Is there a better and more reliable way of doing this?
If you wanted to move around whole buckets, you could do that with no problem. But apparently you want to get some fields from the original data and "extract" this part into another index. That you cannot do without searching and extracting those fields by Splunk.
The REST-based approach where you automate searching and ingestion (either by means of | collect or by reingesting via HEC (remember to use correct sourcetype so it's treated as stash data)) seems the most convenient way - that way you can search in small chunks so they don't overwhelm your environment.
One more thing. I'm not 100% sure how will Splunk behave around the edges of search time ranges (like "earliest=X latest=X+100" and "earliest=X+100 latest=X+200" - what will happen with the events received exactly at X+100). Either do some testing or just add a failsafe like "earliest=X+99 | where _time>X+100") to avoid duplications.
Hi @hettervik
How much data are we talking here? Is this GB/TB?
Ultimately the best approach to take depends on the amount of data you need to extract/re-index.
The collect approach might still be viable, but should be scripted to run smaller increments continuously until you've extracted what you need. Alternatively you could take a similar approach to incrementally export blocks of the data using the Splunk REST API endpoints, see https://help.splunk.com/en/splunk-enterprise/search/search-manual/9.3/export-search-results/export-d... for more info - you can then re-ingest this using a UF/HF.
🌟 Did this answer help you? If so, please consider:
Your feedback encourages the volunteers in this community to continue contributing
Hello @hettervik,
From the scenario, it seems that collect is the only way to achieve your use case. You'll have to try filtering out the events you don't need and better optimize the SPL search and use the collect command so that you do not miss the required events.

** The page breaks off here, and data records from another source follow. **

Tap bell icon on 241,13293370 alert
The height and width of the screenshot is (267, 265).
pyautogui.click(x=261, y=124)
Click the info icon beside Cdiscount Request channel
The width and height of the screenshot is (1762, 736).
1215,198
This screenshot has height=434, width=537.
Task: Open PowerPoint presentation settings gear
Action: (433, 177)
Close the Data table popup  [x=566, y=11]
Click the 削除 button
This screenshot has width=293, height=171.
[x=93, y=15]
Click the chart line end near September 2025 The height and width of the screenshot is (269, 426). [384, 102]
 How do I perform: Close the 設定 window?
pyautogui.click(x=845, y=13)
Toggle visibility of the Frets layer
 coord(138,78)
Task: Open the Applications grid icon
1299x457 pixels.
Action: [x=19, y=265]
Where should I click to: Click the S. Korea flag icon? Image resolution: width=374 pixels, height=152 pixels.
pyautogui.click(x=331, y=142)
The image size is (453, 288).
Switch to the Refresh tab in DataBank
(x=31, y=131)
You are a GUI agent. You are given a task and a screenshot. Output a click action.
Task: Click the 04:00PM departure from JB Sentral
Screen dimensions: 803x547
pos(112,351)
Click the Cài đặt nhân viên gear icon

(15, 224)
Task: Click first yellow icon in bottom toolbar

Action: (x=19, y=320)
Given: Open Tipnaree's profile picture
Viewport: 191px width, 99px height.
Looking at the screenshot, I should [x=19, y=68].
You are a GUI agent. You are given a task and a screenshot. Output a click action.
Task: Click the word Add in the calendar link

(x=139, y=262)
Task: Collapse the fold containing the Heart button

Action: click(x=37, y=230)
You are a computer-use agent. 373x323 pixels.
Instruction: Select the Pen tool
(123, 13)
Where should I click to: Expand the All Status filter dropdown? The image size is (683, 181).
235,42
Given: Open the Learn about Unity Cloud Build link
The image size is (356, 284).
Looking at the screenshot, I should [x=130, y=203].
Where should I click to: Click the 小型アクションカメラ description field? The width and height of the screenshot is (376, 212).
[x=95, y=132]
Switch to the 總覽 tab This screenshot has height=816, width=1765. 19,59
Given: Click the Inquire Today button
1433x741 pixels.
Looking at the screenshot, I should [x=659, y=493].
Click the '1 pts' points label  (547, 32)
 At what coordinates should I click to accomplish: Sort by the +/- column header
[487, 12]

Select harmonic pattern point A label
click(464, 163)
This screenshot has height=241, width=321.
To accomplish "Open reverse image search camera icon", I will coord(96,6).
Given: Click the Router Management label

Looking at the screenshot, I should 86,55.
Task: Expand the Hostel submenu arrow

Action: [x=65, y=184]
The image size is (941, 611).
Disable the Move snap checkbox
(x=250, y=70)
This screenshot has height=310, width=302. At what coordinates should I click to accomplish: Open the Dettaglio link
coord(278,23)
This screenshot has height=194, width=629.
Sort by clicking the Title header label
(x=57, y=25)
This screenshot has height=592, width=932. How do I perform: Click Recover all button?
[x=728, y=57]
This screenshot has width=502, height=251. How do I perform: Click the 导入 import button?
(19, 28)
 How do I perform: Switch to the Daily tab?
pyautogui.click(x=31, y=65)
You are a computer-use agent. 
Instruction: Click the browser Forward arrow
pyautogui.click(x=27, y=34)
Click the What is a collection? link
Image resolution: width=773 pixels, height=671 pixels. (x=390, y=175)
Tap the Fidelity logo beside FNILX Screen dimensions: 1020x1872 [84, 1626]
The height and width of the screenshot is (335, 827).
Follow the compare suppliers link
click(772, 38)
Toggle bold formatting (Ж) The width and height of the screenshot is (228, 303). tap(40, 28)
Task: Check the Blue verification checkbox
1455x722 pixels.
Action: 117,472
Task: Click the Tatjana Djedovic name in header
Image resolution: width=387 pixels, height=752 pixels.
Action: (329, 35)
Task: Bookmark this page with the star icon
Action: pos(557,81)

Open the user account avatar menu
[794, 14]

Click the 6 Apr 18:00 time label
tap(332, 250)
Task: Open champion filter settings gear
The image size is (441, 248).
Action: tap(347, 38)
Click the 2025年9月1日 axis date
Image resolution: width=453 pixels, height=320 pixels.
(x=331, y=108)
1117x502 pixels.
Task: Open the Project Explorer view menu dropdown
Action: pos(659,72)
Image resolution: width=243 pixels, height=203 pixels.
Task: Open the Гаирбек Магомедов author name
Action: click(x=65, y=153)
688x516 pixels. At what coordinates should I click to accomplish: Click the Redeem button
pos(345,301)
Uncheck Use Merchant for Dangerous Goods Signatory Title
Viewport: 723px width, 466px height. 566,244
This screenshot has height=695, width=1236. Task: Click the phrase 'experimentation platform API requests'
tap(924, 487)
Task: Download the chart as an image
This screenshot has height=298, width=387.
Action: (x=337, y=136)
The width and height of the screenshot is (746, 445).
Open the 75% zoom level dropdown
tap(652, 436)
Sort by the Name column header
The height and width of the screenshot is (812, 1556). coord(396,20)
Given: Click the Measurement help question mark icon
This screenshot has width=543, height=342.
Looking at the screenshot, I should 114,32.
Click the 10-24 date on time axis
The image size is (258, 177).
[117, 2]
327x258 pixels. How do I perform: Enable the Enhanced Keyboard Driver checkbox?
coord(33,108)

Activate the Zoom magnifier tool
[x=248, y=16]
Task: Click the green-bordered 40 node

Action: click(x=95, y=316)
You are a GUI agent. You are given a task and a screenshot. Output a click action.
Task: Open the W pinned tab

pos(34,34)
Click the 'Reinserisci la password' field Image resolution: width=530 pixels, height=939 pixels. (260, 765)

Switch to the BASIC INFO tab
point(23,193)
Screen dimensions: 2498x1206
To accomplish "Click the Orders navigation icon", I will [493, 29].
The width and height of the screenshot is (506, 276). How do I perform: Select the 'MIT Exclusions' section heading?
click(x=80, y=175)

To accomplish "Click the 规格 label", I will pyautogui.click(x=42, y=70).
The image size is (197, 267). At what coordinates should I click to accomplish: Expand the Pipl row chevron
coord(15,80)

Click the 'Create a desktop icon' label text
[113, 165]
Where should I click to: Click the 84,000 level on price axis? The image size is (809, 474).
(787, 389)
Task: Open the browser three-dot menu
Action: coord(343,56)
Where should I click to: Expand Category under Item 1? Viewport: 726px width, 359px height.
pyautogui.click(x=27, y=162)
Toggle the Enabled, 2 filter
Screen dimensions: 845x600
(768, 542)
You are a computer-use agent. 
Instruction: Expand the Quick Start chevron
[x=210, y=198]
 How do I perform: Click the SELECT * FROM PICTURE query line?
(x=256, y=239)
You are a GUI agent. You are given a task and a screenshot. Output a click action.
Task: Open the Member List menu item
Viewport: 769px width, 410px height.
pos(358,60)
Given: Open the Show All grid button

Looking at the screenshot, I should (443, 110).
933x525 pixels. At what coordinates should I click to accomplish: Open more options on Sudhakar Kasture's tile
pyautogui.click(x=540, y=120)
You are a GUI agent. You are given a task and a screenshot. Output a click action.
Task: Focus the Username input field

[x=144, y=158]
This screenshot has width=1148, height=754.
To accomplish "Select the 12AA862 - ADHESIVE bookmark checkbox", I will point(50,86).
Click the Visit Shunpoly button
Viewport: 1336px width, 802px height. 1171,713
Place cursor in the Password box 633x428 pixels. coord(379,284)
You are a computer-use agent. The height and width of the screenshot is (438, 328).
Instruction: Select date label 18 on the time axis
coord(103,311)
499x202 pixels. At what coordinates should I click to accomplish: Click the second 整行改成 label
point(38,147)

However, if you want to migrate the buckets, I've found one of the older community posts that might help you - https://community.splunk.com/t5/Installation/Is-it-possible-to-migrate-indexed-buckets-to-a-differen.... But I would be quite cautious while trying this approach. Haven't tried it myself. But copying the buckets might bring unwanted data to the new index. You can test it out with one of the smaller buckets and test if you achieve the desired result or not.
IMO, collect is the best way to move forward. You can use the following SPL query to keep the original parsing configuration
index = old_index
| <<filter out the events required>>
| fields host source sourcetype _time _raw
| collect index=new_index output_format=hec
Thanks,
Tejas.
---
If the above solution helps, an upvote is appreciated.!!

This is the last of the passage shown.